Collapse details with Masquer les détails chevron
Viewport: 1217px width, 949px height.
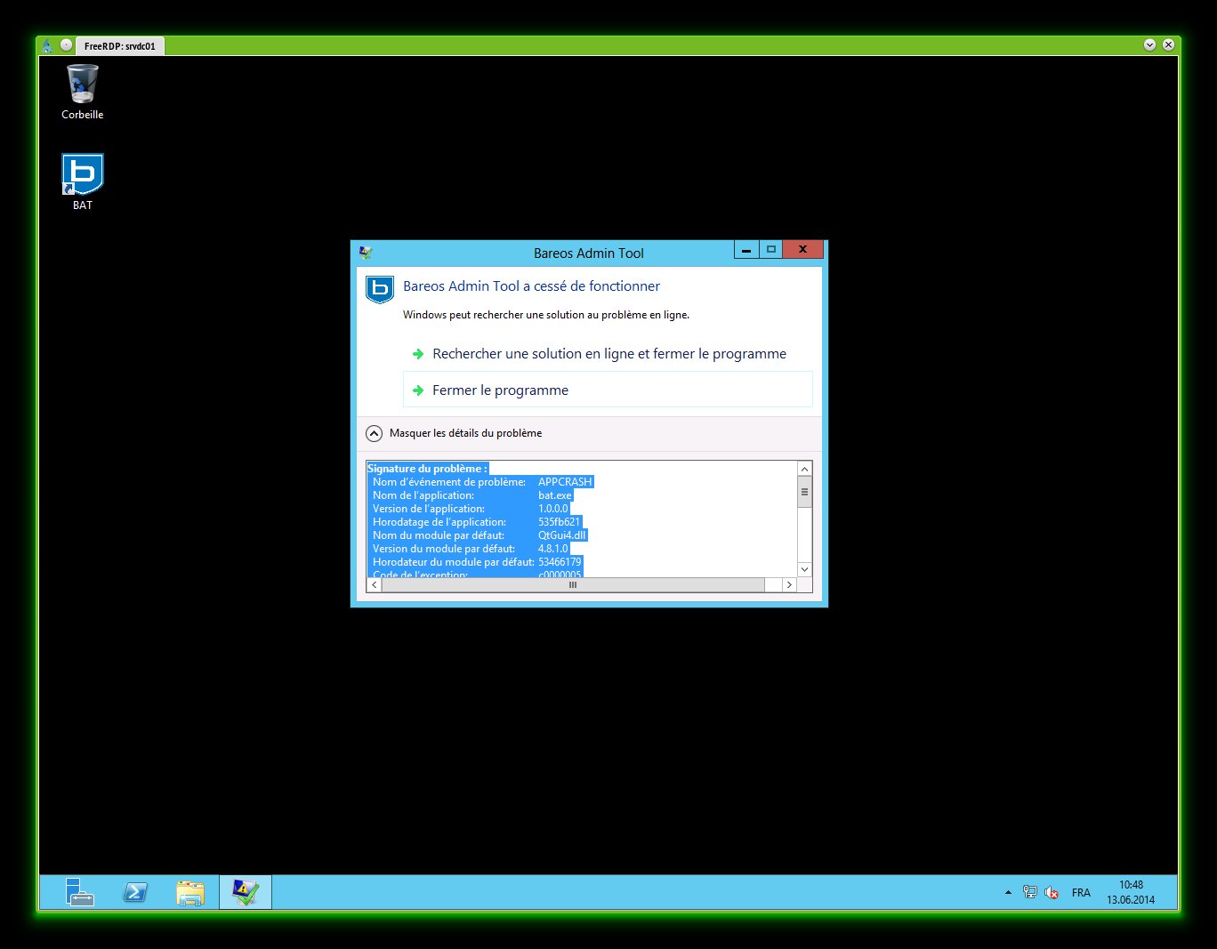pos(375,433)
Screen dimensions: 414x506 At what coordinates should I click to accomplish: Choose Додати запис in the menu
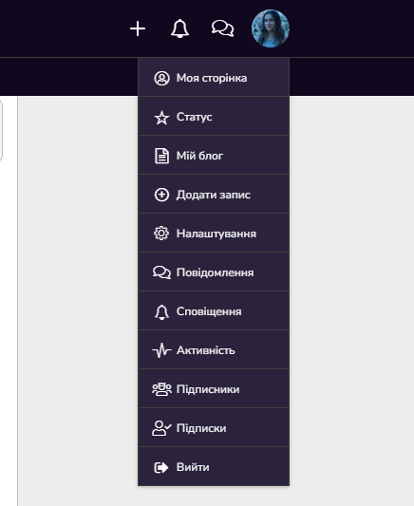214,195
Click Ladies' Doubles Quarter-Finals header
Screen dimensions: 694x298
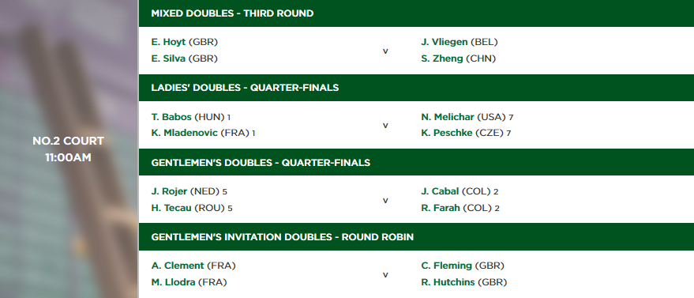tap(416, 88)
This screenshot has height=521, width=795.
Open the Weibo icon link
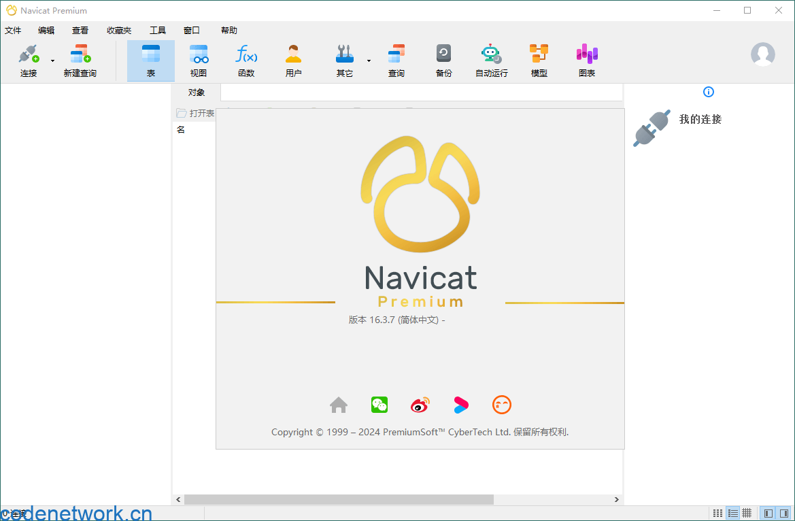[420, 405]
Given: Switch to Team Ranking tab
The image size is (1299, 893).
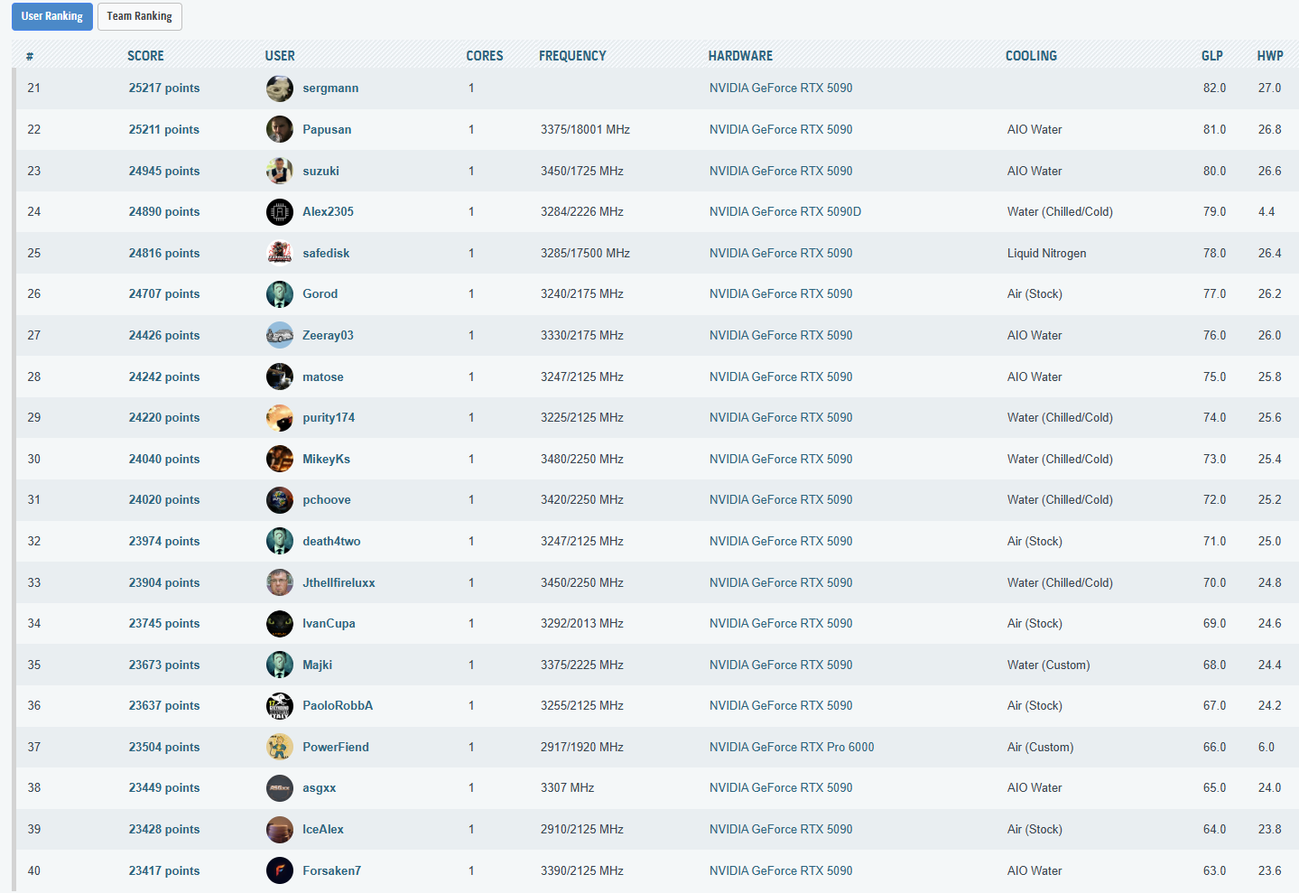Looking at the screenshot, I should pos(139,16).
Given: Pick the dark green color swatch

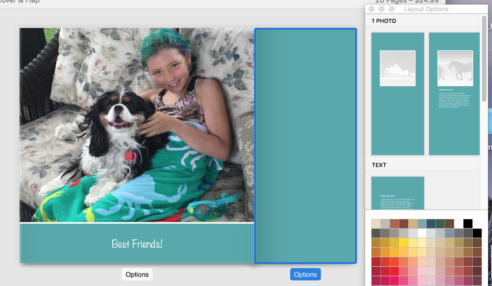Looking at the screenshot, I should (x=440, y=223).
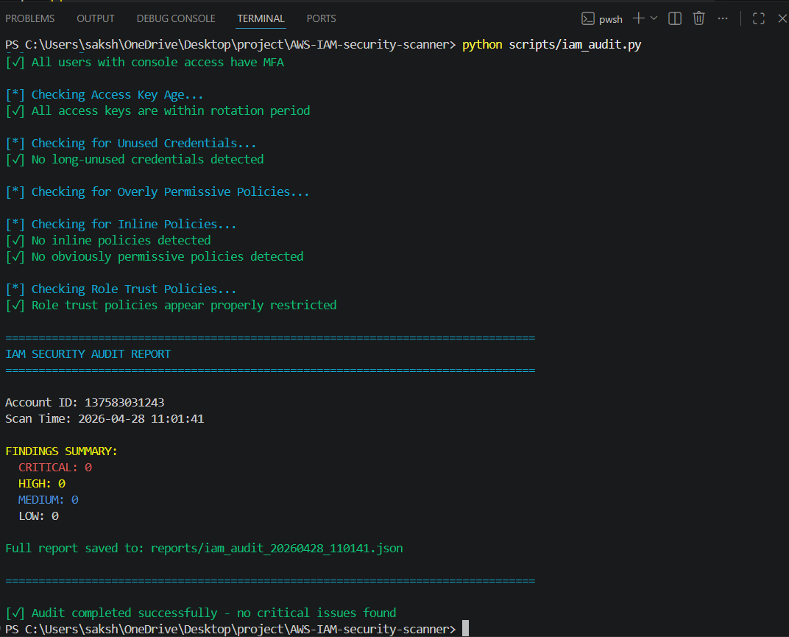Show the PORTS tab
Image resolution: width=789 pixels, height=637 pixels.
pyautogui.click(x=321, y=18)
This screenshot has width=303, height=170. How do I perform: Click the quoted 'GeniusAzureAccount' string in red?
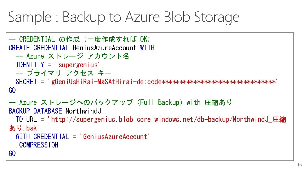click(115, 136)
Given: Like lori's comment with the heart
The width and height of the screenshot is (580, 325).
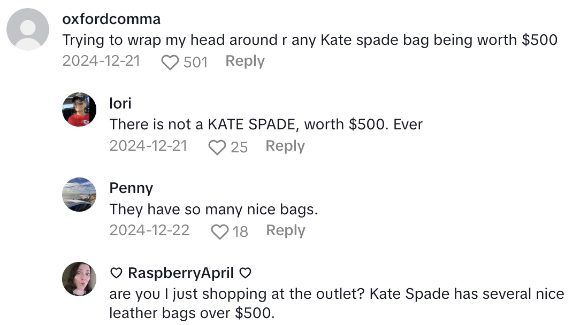Looking at the screenshot, I should coord(217,147).
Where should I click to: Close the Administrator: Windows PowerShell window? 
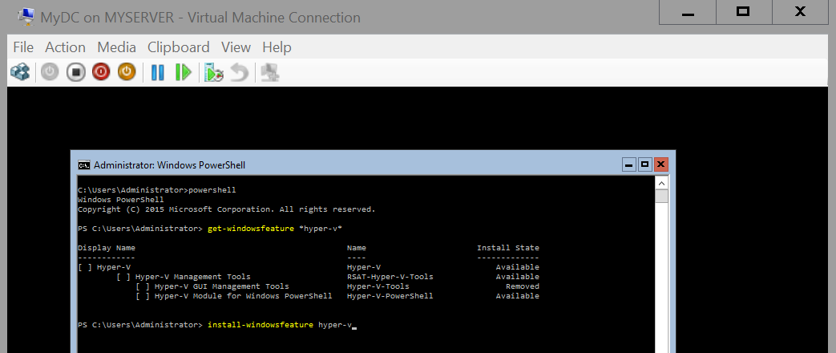(660, 164)
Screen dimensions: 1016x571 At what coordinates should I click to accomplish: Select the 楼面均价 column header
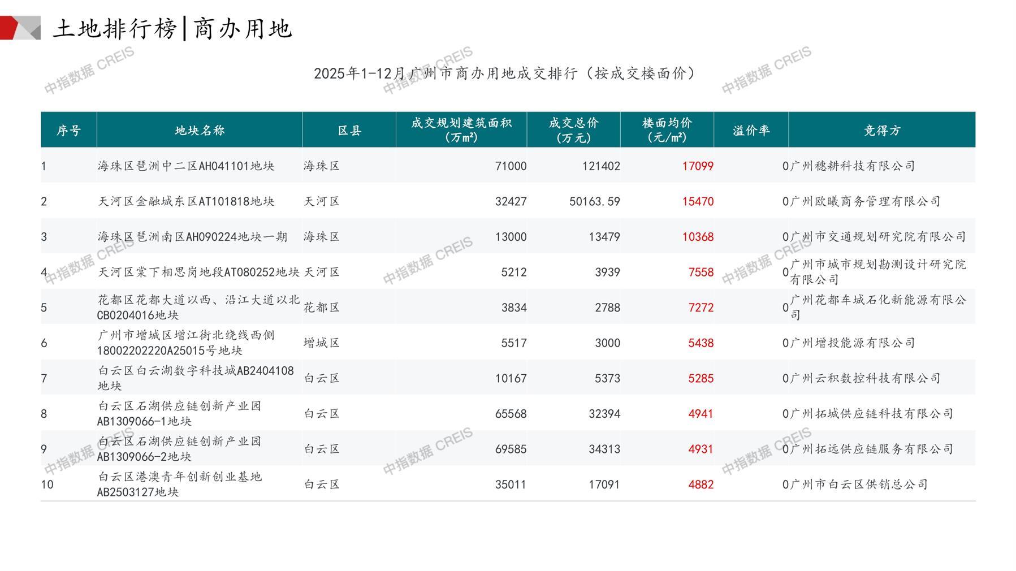[667, 130]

___

#### WHAT NEEDS TO BE DONE:
Apart from the pictures, the whole listing should be reproduced exactly.

#### RESULT:
Collapse details with Masquer les détails chevron
Viewport: 1217px width, 949px height.
pos(375,433)
Screen dimensions: 414x506 At what coordinates should I click to accomplish: Choose Додати запис in the menu
214,195
Click Ladies' Doubles Quarter-Finals header
Screen dimensions: 694x298
tap(416, 88)
This screenshot has height=521, width=795.
Open the Weibo icon link
[420, 405]
Given: Switch to Team Ranking tab
The image size is (1299, 893).
Looking at the screenshot, I should pos(139,16).
Given: Pick the dark green color swatch

Looking at the screenshot, I should (x=440, y=223).
Show the PORTS tab
Image resolution: width=789 pixels, height=637 pixels.
pyautogui.click(x=321, y=18)
This screenshot has width=303, height=170. How do I perform: Click the quoted 'GeniusAzureAccount' string in red?
click(115, 136)
Given: Like lori's comment with the heart
The width and height of the screenshot is (580, 325).
Looking at the screenshot, I should coord(217,147).
Where should I click to: Close the Administrator: Windows PowerShell window? 
(660, 164)
Screen dimensions: 1016x571 At what coordinates should I click to accomplish: Select the 楼面均价 column header
[667, 130]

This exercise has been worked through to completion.